| TASK DATA |
· · · · · · ·

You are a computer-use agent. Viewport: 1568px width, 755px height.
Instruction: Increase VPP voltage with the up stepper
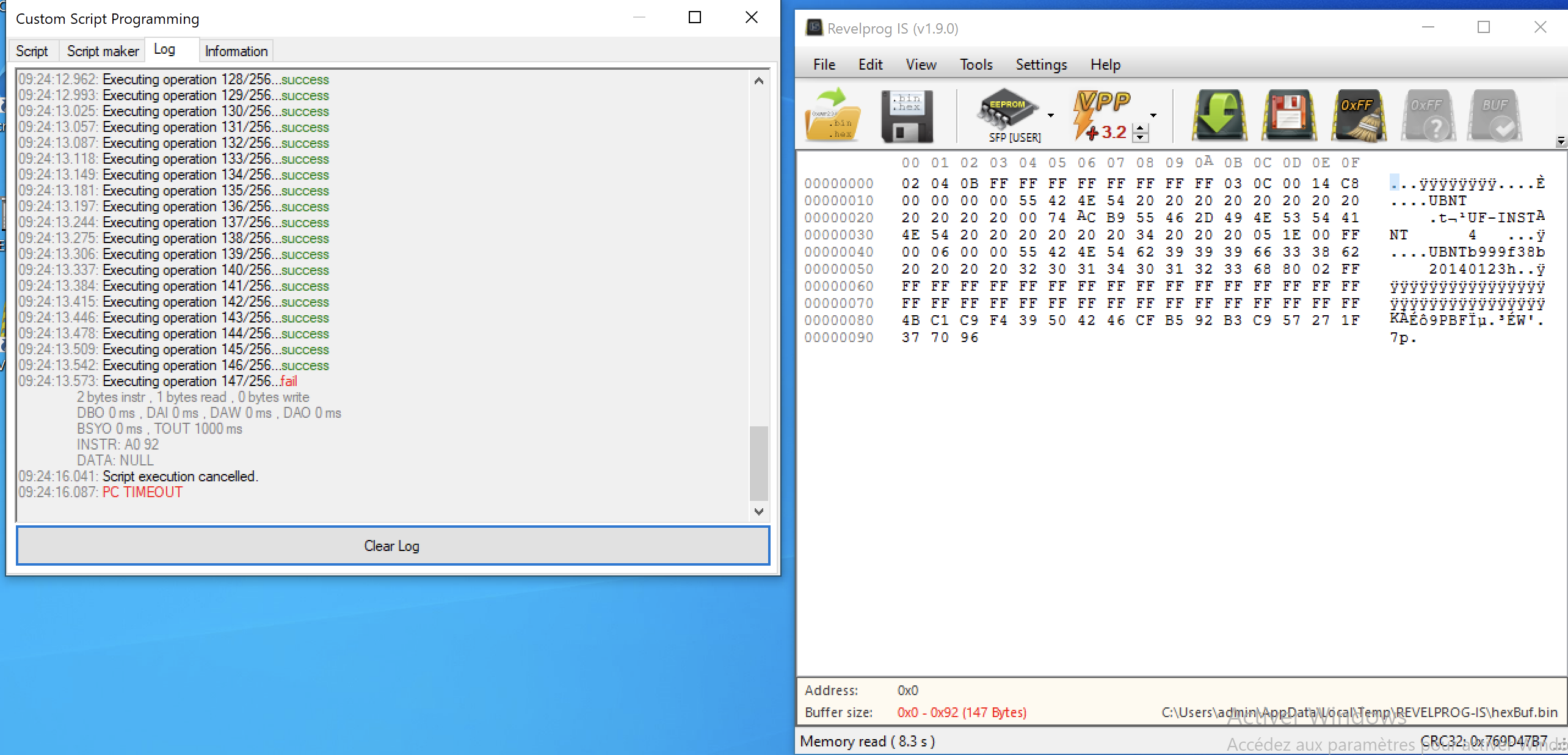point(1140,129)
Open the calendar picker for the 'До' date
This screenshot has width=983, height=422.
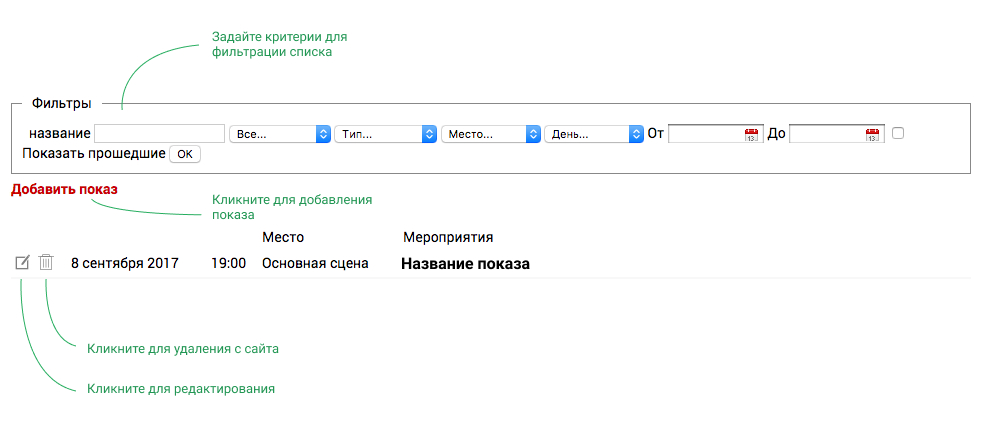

· · · · · · ·

| DO THIS |
Output each item above line for line and unchanged, leaving out the pictures.

| EXPECTED ANSWER |
You are a computer-use agent. Viewport: 1568px width, 755px height.
Instruction: Increase VPP voltage with the up stepper
point(1140,129)
Open the calendar picker for the 'До' date
This screenshot has width=983, height=422.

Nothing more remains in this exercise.